Sadek was last seen leaving his dormitory on the morning of May 1, 2014. Almost two months later, his body was found in the Red River north of Breckenridge, Minnesota, adjacent to Wahpeton, with a gunshot wound to the head. Although the manner of death remains undetermined, police informally indicated that they believe it was a suicide. Sadek's family insists he was murdered, citing that the backpack that was attached to his body was filled with rocks and that neither a suicide note nor the weapon used in his death was ever found.
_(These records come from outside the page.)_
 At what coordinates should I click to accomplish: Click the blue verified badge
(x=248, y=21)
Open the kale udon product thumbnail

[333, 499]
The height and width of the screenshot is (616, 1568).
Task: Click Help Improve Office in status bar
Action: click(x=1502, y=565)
At his mother's behest, the state investigated the police handling of his case but found no serious concerns, although SEMCA did make minor changes in its procedures afterwards. Sadek's parents filed a lawsuit over the case and campaigned for changes to state law that would reduce penalties for marijuana possession on college campuses and protect CIs, much like a similar statute in Florida passed after the 2008 murder of Rachel Hoffman. Those changes were made through a piece of legislation dubbed "Andrew's Law", which was passed in 2017.

==Background==
Andrew Sadek was born in Valley City, North Dakota, and raised on his family's cattle farm outside nearby Rogers. In 2005, his older brother and only sibling, Nicholas, was killed in a grade crossing accident. Andrew's family and teachers described him as being quiet and shy. After graduating from Valley City High School, Sadek began attending North Dakota State College of Science (NDSCS) in Wahpeton in 2012, with the aim of becoming an electrical technician.
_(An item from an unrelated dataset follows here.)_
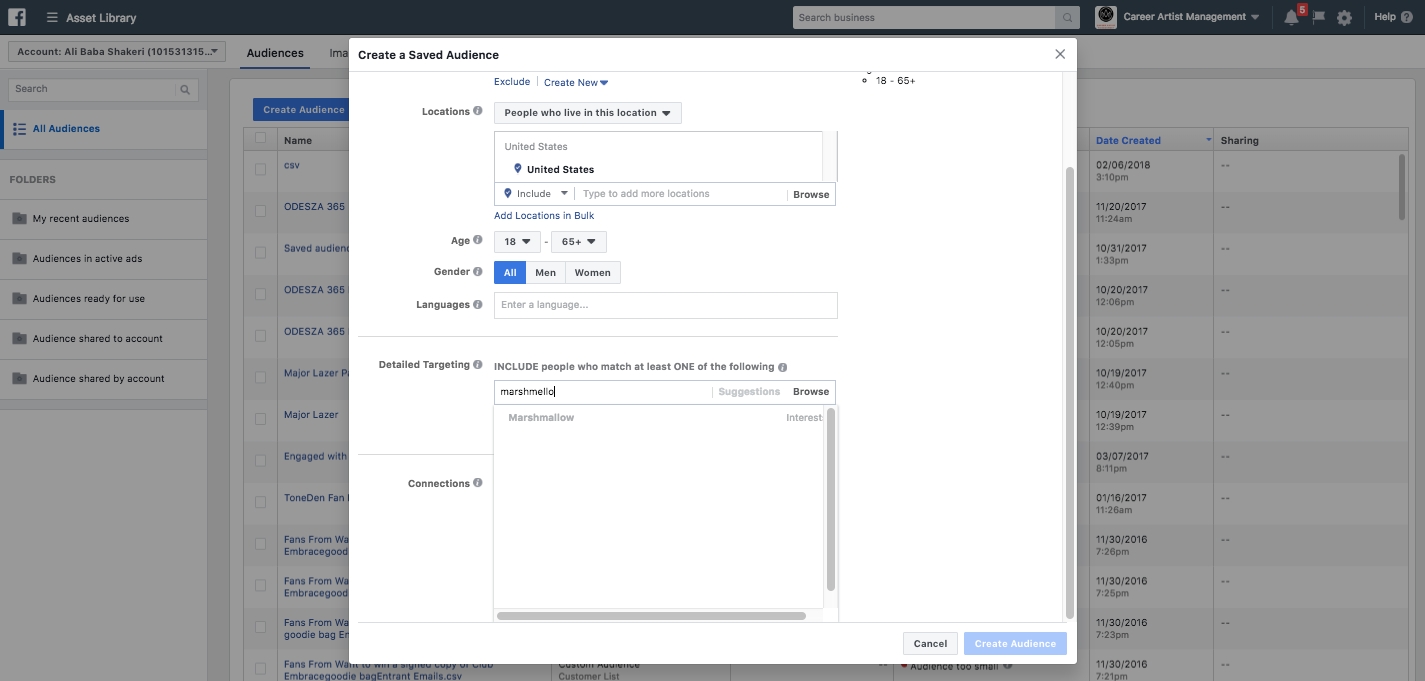Click the business search magnifier icon
This screenshot has width=1425, height=681.
click(1068, 18)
In April 2013, Sadek apparently began selling marijuana, meeting customers in the school's parking lots. On two occasions, the buyer was another student working as a confidential informant (CI) for the South East Multi-County Agency Narcotics Task Force (SEMCA), a multi-jurisdictional law enforcement agency which provides policing services to three southeastern North Dakota counties (Ransom, Richland and Sargent), plus Wilkin County in neighboring Minnesota, focusing on drug enforcement. Sadek's first sale to the CI was 1/8 of an ounce (0.125 oz) for $60; the second was one gram for $20. Based on these buys, in November, SEMCA performed a consent search on Sadek's dorm room, where they found an orange plastic grinder with marijuana residue. While Sadek admitted the marijuana was his, he was not arrested or charged.

The following day, Sadek met with Richland County deputy sheriff and SEMCA officer Jason Weber, who informed him that because he had sold marijuana on a college campus, he faced a Class A felony charge and a possible sentence of 40 years in prison: "Obviously, you're probably not going to get 40 years, but is it a good possibility you're going to get prison time if you don't help yourself out? Yeah, there is", Sadek was told. In fact, it is questionable if he would have been sentenced to prison at all, as opposed to probation or a brief stop in jail.
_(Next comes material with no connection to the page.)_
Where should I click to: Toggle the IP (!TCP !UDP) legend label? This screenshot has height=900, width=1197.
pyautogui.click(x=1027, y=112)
Sadek agreed to work as a CI as well to avoid the potential penalty. Shortly afterwards, he made his first controlled buys as a CI. Twice before the month ended, he bought another 1/8 ounce of marijuana from another dealer on the NDSCS campus, in the same parking lot, for $60 each. In January 2014, he bought a similar amount from a different dealer, one identified by SEMCA officers.

Following the January buy, Sadek stopped keeping up contact with SEMCA; he needed to make one more buy from the same dealer he had bought from in January, plus one more from a third dealer, to fulfill his obligations to them. He never made those buys. Sadek's family says he was preparing for life after school; he had interviewed for work as an electrician in Bismarck and Grand Forks, and had begun dating a new girlfriend.

== Disappearance and death ==
Sadek returned to Rogers on the weekend of April 25 to visit his parents and tend to his cattle herd. His mother called him late the following night after he returned to the NDSCS campus. That was his last contact with his family.

Several nights later, on April 30, Sadek returned to his dorm at Nordgaard Hall with a group of friends, where they watched a movie before going to bed. When Kugel awoke the next morning, he saw that Sadek was gone and presumed he might have gone to see his girlfriend. However, after Sadek did not attend classes that day, and had not returned by the next afternoon, Kugel and Sadek's friends reported him missing to NDSCS campus police. A review of security cameras at Nordgaard Hall captured an image of Sadek leaving the building after 2 a.m. on May 1, wearing jeans and a Tampa Bay Buccaneers hooded sweatshirt, and carrying a black backpack. He was carrying his cell phone but it was not turned on.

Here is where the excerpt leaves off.